Machine- and deep-learning-driven angular momentum inference from BHEX observations of the $n=1$ photon ring
Joseph R. Farah, Jordy Davelaar, Daniel Palumbo, Michael D. Johnson,, Jonathan Delgado

TL;DR
This paper develops a machine learning framework to infer black hole properties from high-resolution BHEX photon ring images, utilizing a large simulated dataset and novel feature extraction methods, achieving over 90% accuracy.
Contribution
It introduces a new optimized feature extraction method and a minimal set of geometric measures for analyzing the $n=1$ photon ring, enabling effective machine learning-based black hole parameter recovery.
Findings
Achieved over 90% correct spin and inclination recovery.
Developed a feature extraction method outperforming existing techniques by 3000 times.
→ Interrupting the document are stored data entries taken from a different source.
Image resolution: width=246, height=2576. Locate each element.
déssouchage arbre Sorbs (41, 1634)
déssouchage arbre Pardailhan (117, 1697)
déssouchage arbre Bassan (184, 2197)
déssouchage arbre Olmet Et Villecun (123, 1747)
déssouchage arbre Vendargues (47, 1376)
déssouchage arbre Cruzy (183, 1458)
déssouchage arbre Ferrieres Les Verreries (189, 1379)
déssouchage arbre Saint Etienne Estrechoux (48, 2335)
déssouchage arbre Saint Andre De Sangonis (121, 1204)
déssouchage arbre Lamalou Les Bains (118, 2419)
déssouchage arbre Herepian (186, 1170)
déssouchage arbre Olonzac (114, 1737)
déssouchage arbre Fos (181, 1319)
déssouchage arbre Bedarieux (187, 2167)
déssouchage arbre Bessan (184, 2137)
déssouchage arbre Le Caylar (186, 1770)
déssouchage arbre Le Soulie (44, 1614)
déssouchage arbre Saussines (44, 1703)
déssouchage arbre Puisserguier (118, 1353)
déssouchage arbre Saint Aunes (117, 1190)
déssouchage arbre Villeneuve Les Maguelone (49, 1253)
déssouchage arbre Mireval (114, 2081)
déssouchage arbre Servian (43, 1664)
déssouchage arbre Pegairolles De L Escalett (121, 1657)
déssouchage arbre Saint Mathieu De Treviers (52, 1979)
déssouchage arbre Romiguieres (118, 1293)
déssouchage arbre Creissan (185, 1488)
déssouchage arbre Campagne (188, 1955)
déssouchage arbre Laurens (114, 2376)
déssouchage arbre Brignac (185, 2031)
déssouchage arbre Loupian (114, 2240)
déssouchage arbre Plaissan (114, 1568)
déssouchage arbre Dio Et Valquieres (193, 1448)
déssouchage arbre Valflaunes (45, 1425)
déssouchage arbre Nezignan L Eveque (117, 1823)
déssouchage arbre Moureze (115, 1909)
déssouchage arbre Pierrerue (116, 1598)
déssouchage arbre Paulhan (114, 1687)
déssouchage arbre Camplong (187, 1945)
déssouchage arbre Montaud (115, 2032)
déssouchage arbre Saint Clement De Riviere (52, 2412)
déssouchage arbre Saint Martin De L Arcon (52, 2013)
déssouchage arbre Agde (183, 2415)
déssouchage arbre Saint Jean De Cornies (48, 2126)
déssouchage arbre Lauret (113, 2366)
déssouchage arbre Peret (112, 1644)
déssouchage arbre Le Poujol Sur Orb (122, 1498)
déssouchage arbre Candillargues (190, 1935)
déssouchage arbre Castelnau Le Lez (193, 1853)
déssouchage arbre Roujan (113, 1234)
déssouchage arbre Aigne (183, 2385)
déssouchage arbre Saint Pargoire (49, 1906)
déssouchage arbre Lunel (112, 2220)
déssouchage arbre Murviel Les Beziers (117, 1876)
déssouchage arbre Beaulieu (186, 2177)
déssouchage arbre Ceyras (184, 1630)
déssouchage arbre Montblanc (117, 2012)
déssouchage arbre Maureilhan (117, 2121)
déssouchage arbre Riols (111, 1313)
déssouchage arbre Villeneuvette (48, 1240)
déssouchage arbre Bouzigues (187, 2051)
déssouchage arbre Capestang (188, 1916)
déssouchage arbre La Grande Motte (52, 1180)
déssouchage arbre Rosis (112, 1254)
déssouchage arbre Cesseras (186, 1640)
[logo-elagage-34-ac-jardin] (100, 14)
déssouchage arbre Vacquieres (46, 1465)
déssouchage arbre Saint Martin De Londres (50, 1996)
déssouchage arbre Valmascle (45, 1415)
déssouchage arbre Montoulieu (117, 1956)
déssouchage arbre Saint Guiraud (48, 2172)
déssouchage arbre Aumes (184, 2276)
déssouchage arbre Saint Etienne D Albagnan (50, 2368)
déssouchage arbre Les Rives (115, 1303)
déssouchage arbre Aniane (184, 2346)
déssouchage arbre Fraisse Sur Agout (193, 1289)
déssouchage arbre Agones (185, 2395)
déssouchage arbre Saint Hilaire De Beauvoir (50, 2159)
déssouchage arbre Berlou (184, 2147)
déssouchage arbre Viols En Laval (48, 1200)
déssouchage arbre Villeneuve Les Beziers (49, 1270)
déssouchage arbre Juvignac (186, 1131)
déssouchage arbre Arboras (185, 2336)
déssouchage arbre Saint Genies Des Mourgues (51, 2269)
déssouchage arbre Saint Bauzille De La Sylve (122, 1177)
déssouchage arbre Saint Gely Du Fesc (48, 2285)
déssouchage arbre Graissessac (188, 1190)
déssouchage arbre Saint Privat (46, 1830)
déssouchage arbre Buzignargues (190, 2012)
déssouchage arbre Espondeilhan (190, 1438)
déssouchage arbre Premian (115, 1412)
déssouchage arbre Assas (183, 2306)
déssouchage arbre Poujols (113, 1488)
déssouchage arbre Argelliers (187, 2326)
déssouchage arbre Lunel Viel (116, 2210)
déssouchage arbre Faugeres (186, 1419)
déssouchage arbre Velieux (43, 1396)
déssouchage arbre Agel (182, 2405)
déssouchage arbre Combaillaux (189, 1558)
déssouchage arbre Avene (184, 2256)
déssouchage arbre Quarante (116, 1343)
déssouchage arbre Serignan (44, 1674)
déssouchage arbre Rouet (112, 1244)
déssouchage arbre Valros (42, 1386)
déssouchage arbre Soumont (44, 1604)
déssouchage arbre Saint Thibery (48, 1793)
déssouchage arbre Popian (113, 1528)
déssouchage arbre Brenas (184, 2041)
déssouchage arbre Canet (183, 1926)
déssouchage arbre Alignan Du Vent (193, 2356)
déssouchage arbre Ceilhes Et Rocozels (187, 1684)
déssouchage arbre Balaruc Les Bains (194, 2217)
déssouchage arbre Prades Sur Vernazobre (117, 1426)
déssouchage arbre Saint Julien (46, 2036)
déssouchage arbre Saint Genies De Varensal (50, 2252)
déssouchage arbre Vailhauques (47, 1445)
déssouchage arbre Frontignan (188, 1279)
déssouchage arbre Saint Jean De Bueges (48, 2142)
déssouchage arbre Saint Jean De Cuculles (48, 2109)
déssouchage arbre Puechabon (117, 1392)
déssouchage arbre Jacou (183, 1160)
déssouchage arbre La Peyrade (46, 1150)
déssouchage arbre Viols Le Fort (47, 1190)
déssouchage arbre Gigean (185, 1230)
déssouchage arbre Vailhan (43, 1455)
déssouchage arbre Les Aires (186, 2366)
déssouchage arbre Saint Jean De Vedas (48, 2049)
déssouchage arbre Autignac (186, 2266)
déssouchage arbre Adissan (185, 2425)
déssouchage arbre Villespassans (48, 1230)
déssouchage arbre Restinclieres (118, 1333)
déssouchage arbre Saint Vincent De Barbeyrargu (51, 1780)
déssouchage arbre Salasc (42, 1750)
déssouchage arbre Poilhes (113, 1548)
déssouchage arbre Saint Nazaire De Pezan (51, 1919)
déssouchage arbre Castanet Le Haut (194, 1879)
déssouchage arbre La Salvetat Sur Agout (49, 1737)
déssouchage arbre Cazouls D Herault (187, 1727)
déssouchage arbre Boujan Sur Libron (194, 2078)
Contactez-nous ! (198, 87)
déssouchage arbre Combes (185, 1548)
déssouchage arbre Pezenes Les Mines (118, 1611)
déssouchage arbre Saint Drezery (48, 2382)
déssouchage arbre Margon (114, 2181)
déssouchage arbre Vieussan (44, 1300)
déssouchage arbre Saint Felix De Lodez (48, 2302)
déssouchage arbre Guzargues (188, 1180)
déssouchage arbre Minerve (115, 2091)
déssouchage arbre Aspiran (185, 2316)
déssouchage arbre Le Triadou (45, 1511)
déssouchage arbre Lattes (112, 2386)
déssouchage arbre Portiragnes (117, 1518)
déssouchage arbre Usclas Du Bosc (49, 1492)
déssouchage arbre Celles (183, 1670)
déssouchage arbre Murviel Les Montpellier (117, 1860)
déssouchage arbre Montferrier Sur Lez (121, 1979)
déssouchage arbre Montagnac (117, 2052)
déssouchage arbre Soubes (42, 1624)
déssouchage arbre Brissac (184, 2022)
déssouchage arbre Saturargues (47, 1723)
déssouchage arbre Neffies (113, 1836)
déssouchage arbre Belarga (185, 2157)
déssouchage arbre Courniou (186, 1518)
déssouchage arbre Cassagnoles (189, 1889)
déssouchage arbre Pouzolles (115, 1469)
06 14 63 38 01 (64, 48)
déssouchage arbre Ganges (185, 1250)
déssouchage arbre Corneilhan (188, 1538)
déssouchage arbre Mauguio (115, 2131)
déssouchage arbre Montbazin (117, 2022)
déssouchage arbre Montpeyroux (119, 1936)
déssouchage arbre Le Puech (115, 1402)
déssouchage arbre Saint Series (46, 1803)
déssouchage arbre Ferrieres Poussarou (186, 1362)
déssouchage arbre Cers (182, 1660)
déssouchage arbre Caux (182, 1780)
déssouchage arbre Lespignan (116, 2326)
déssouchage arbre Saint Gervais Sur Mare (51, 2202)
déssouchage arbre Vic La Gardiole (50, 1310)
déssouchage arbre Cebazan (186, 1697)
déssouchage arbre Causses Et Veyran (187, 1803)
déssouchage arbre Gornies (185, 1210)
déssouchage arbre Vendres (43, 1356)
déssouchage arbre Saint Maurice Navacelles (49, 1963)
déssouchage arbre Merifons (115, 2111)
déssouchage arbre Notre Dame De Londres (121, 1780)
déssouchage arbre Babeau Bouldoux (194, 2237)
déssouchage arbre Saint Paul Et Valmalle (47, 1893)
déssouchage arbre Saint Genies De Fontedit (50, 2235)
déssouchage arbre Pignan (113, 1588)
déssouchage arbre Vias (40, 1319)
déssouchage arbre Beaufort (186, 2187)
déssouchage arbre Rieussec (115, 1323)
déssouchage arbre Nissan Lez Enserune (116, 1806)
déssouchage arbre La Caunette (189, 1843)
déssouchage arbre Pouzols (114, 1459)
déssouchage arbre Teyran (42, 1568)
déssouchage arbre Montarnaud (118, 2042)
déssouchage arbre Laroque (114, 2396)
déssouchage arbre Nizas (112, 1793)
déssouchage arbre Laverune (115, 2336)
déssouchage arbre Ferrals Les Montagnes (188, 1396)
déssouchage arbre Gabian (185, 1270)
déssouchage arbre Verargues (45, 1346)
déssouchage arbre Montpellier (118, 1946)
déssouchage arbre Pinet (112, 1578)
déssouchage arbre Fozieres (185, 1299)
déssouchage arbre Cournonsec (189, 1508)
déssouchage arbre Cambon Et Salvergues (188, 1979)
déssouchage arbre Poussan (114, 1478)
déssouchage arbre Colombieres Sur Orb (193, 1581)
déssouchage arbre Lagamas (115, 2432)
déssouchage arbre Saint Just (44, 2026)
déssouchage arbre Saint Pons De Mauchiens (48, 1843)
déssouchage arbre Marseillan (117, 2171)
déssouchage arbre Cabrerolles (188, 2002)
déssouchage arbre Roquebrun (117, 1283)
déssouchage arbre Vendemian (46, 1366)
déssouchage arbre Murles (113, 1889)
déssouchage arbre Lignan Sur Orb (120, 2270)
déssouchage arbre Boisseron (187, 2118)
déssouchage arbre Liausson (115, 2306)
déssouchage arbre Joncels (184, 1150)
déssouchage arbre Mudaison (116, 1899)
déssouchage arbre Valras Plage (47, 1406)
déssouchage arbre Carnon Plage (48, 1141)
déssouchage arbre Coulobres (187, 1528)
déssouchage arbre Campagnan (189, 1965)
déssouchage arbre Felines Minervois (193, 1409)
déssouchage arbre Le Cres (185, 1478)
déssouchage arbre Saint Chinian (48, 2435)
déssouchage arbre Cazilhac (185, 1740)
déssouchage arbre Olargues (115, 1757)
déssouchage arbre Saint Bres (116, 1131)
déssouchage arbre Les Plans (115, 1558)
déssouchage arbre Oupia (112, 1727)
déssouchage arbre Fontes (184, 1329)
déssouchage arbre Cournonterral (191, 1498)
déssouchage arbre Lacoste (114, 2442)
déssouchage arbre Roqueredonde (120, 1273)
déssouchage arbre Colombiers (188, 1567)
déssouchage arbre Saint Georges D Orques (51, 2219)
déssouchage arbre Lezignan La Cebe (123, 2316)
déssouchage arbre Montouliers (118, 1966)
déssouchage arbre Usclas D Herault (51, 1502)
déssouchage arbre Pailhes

Validated methods on GRMHD simulations of black hole accretion flows.
Abstract
The photon ring is an important probe of black hole (BH) properties and will be resolved by the Black Hole Explorer (BHEX) for the first time. However, extraction of black hole parameters from observations of the subring is not trivial. Developing this capability can be achieved by building a sample of subring simulations, as well as by performing feature extraction on this high-volume sample to track changes in the geometry, which presents significant computational challenges. Here, we present a framework for the study of photon ring behavior and BH property measurement from BHEX images. We use KerrBAM to generate a grid of images of photon rings spanning the entire space of Kerr BH spins and inclinations. Intensity profiles are extracted from images using a novel feature extraction method developed specifically for BHEX. This novel method is…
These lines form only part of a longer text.